British Prime Minster Theresa May said on Friday that she will quit as leader of the Conservative party on June 7, paving the way for the process of electing her successor.
"I am today announcing that I will resign as Conservative leader on Friday 7 June," she said. "I have agreed with the party chairman that the process for electing a new leader will begin in the following week."
Ahead of announcing her resignation, May held a private meeting with Sir Graham Brady, chairman of the 1922 Committee, a body that represents Conservative backbench MPs in the House of Commons.
The timetable announced by May means she will still be in office next week when U.S. President Donald Trump will pay a state visit to Britain. She will also take part in commemorations in Britain and France to mark the anniversary of the D-Day landings that paved the way for the end of World War II.
It could be July before May hands over the keys to 10 Downing Street.
A number of senior ministers have already indicated their intention to join the race, which is expected to start on June 10, to choose her successor as leader of the Conservative Party.
Among the potential candidates, former Foreign Secretary Boris Johnson, who also served two terms as Mayor of London, has emerged as the most competitive to succeed May as prime minister.
May's time as prime minister has come to a crashing end over the unrest among her own MPs triggered by the Brexit withdrawal plan which she had planned to announce today.

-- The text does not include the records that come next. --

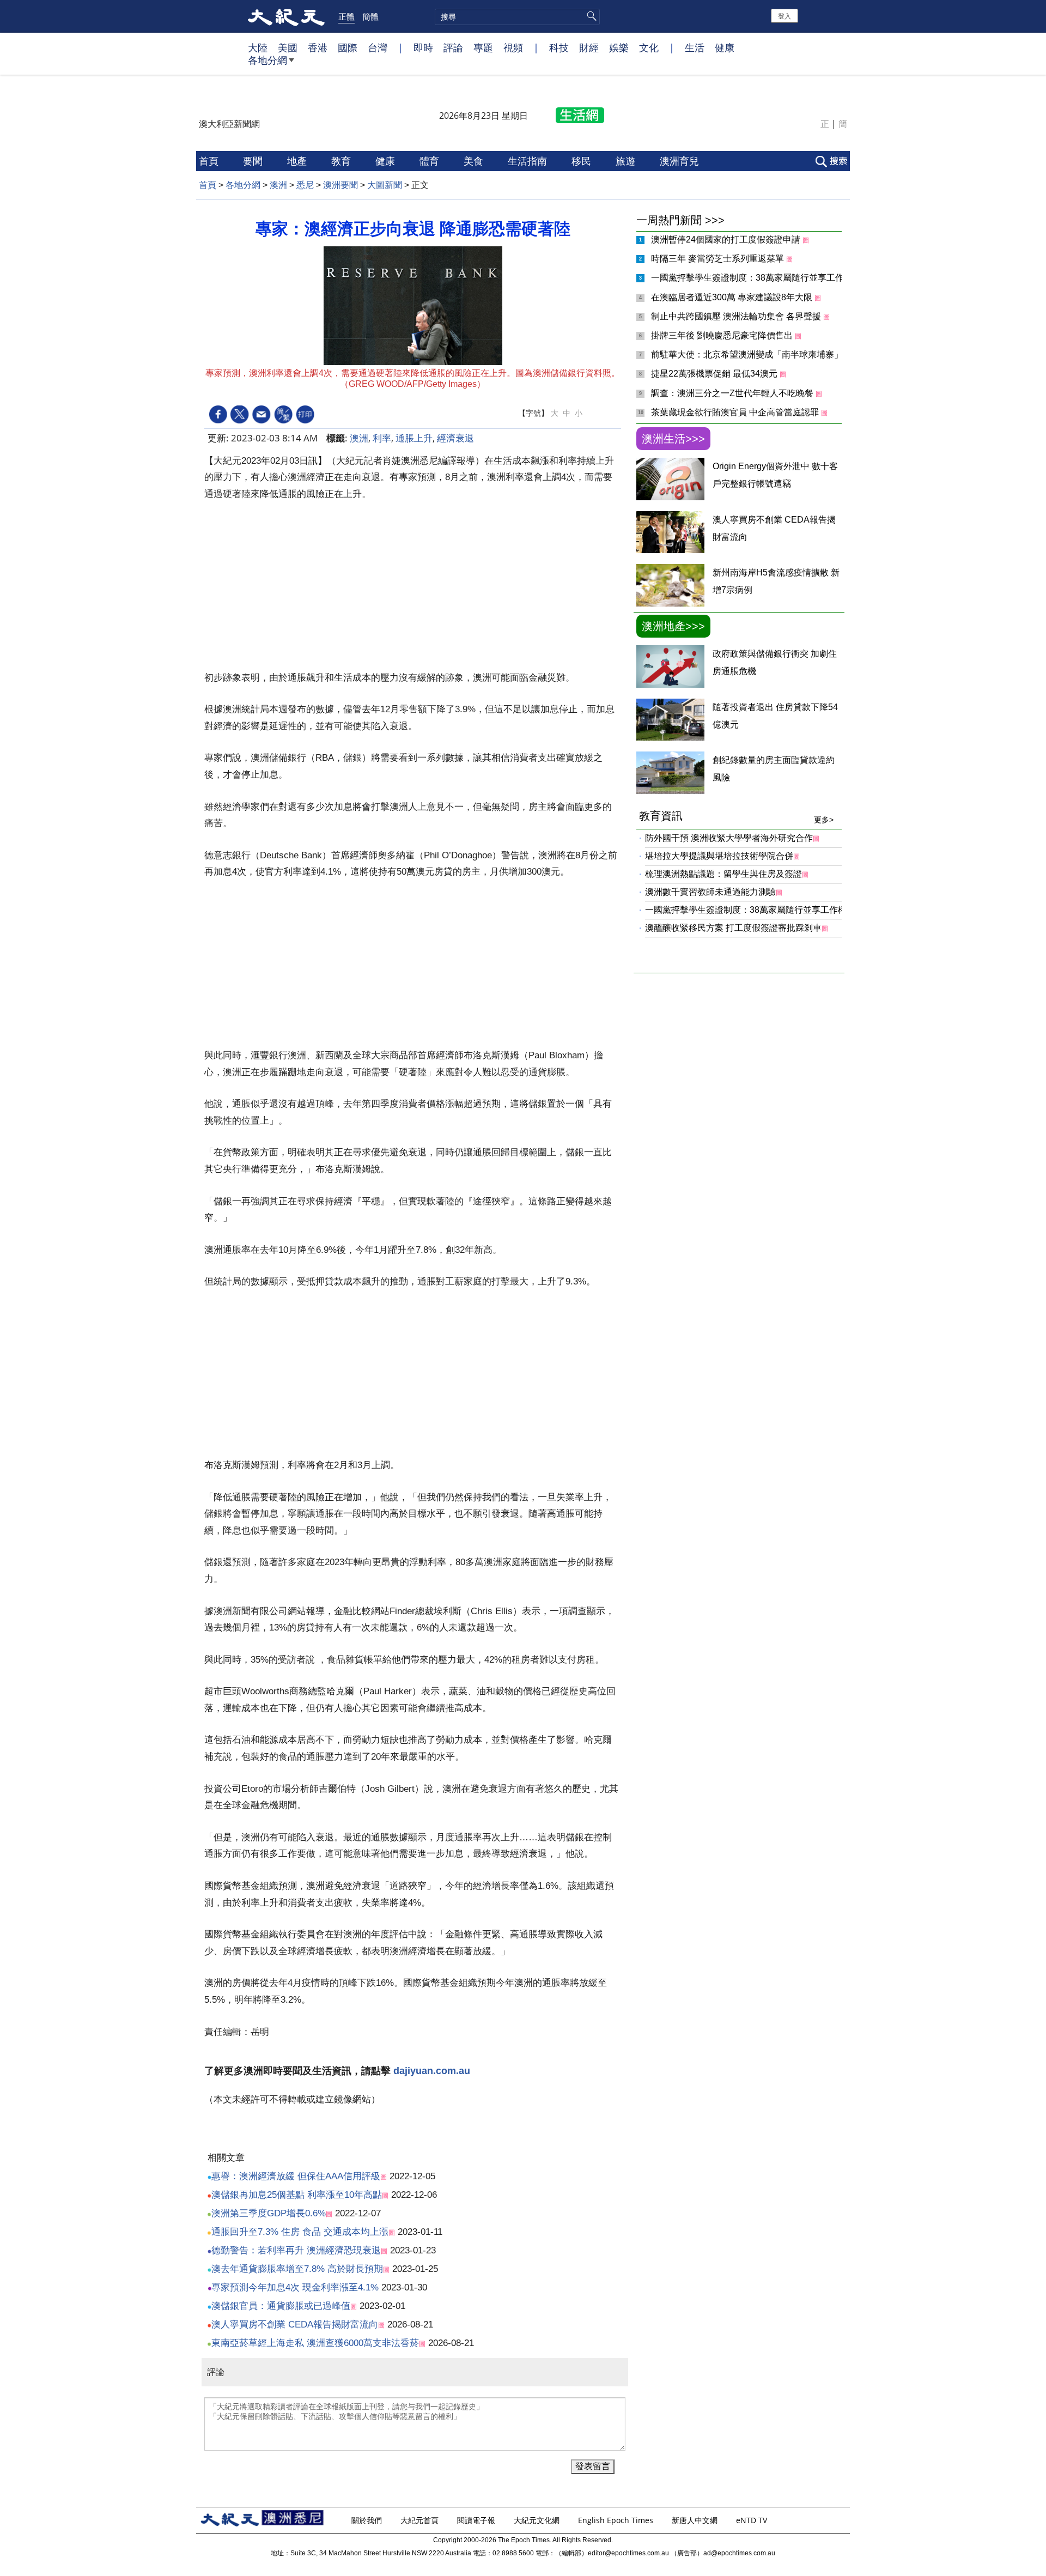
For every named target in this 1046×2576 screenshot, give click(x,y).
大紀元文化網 (538, 2520)
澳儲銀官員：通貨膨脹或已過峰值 (280, 2306)
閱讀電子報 (477, 2520)
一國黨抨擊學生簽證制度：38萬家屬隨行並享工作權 (753, 277)
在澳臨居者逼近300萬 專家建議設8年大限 (732, 297)
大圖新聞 (384, 185)
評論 (453, 47)
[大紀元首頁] (286, 16)
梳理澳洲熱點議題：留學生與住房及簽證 (723, 873)
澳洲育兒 (681, 160)
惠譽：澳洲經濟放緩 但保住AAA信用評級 (295, 2176)
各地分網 (267, 59)
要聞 (254, 160)
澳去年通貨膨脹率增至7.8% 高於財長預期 (297, 2269)
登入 (784, 15)
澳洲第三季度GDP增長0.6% (268, 2213)
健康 (724, 47)
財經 (589, 47)
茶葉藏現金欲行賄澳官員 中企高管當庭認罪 (736, 412)
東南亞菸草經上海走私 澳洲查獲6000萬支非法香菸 (315, 2343)
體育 (430, 160)
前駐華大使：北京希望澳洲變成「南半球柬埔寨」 (748, 354)
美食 (475, 160)
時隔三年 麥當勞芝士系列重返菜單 (718, 258)
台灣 (377, 47)
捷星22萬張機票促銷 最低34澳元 (715, 373)
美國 (287, 47)
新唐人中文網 (696, 2520)
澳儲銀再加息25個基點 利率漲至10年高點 (296, 2195)
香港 (317, 47)
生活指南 (529, 160)
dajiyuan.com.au (431, 2070)
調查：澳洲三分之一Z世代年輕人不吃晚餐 (733, 393)
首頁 (210, 160)
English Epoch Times (616, 2520)
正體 (346, 16)
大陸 (257, 47)
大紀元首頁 (420, 2520)
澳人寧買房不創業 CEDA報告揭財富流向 (294, 2324)
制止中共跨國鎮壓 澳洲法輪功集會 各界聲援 (737, 316)
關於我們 (367, 2520)
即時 (423, 47)
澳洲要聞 (340, 185)
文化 (649, 47)
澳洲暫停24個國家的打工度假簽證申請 (726, 239)
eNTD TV (752, 2520)
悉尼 (305, 185)
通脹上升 (414, 438)
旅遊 (627, 160)
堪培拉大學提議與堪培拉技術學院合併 (719, 855)
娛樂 (619, 47)
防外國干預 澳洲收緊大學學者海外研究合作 (729, 837)
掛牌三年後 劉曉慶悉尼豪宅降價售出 (723, 335)
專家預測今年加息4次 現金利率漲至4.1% (295, 2287)
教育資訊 (736, 817)
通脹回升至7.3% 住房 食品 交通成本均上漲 (299, 2232)
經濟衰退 (455, 438)
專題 (483, 47)
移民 (582, 160)
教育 (342, 160)
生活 (694, 47)
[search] (517, 17)
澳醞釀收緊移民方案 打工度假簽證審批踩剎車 (733, 927)
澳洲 (278, 185)
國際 (347, 47)
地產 (298, 160)
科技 (559, 47)
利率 (382, 438)
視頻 (513, 47)
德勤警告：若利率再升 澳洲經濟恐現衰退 (296, 2250)
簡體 (370, 16)
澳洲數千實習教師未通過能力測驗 (710, 891)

May postponed the announcement of her withdrawal plan after senior ministers told her they would not support it.
Her resignation comes against the backdrop of her failure to win parliamentary support for her Brexit plan, which has seen Britain remaining as a member of the European Union just weeks away from the third anniversary of the 2016 referendum when voters chose to leave the bloc.
The task of finding a way out of the Brexit deadlock will go to her successor.